# Task to carry out
From the first line to the last, set down the data exactly as given.

*** Begin section ***

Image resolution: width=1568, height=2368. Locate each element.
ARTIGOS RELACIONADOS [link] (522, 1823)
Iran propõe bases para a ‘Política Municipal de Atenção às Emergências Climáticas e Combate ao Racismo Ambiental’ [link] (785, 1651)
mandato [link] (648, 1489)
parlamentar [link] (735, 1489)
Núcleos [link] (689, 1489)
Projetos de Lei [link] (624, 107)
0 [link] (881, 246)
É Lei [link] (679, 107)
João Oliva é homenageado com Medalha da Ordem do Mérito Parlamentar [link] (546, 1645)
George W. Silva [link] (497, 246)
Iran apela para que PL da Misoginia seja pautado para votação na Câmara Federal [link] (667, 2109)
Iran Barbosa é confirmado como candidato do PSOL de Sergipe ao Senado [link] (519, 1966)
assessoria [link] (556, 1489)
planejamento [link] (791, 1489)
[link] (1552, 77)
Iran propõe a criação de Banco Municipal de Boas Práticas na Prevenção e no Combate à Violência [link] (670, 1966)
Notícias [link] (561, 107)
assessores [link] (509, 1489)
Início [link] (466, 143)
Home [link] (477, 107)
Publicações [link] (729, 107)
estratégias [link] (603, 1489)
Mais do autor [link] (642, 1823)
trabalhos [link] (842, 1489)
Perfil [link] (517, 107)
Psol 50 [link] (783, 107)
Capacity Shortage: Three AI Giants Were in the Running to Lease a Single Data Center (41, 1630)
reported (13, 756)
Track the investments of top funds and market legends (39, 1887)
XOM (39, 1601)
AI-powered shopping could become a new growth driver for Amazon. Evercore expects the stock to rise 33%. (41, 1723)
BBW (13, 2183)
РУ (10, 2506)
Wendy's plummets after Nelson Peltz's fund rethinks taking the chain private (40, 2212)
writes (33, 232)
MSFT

*** End section ***

# Output for this exercise
Image resolution: width=1568, height=2368. Locate each element.
ARTIGOS RELACIONADOS [link] (522, 1823)
Iran propõe bases para a ‘Política Municipal de Atenção às Emergências Climáticas e Combate ao Racismo Ambiental’ [link] (785, 1651)
mandato [link] (648, 1489)
parlamentar [link] (735, 1489)
Núcleos [link] (689, 1489)
Projetos de Lei [link] (624, 107)
0 [link] (881, 246)
É Lei [link] (679, 107)
João Oliva é homenageado com Medalha da Ordem do Mérito Parlamentar [link] (546, 1645)
George W. Silva [link] (497, 246)
Iran apela para que PL da Misoginia seja pautado para votação na Câmara Federal [link] (667, 2109)
Iran Barbosa é confirmado como candidato do PSOL de Sergipe ao Senado [link] (519, 1966)
assessoria [link] (556, 1489)
planejamento [link] (791, 1489)
[link] (1552, 77)
Iran propõe a criação de Banco Municipal de Boas Práticas na Prevenção e no Combate à Violência [link] (670, 1966)
Notícias [link] (561, 107)
assessores [link] (509, 1489)
Início [link] (466, 143)
Home [link] (477, 107)
Publicações [link] (729, 107)
estratégias [link] (603, 1489)
Mais do autor [link] (642, 1823)
trabalhos [link] (842, 1489)
Perfil [link] (517, 107)
Psol 50 [link] (783, 107)
Capacity Shortage: Three AI Giants Were in the Running to Lease a Single Data Center (41, 1630)
reported (13, 756)
Track the investments of top funds and market legends (39, 1887)
XOM (39, 1601)
AI-powered shopping could become a new growth driver for Amazon. Evercore expects the stock to rise 33%. (41, 1723)
BBW (13, 2183)
РУ (10, 2506)
Wendy's plummets after Nelson Peltz's fund rethinks taking the chain private (40, 2212)
writes (33, 232)
MSFT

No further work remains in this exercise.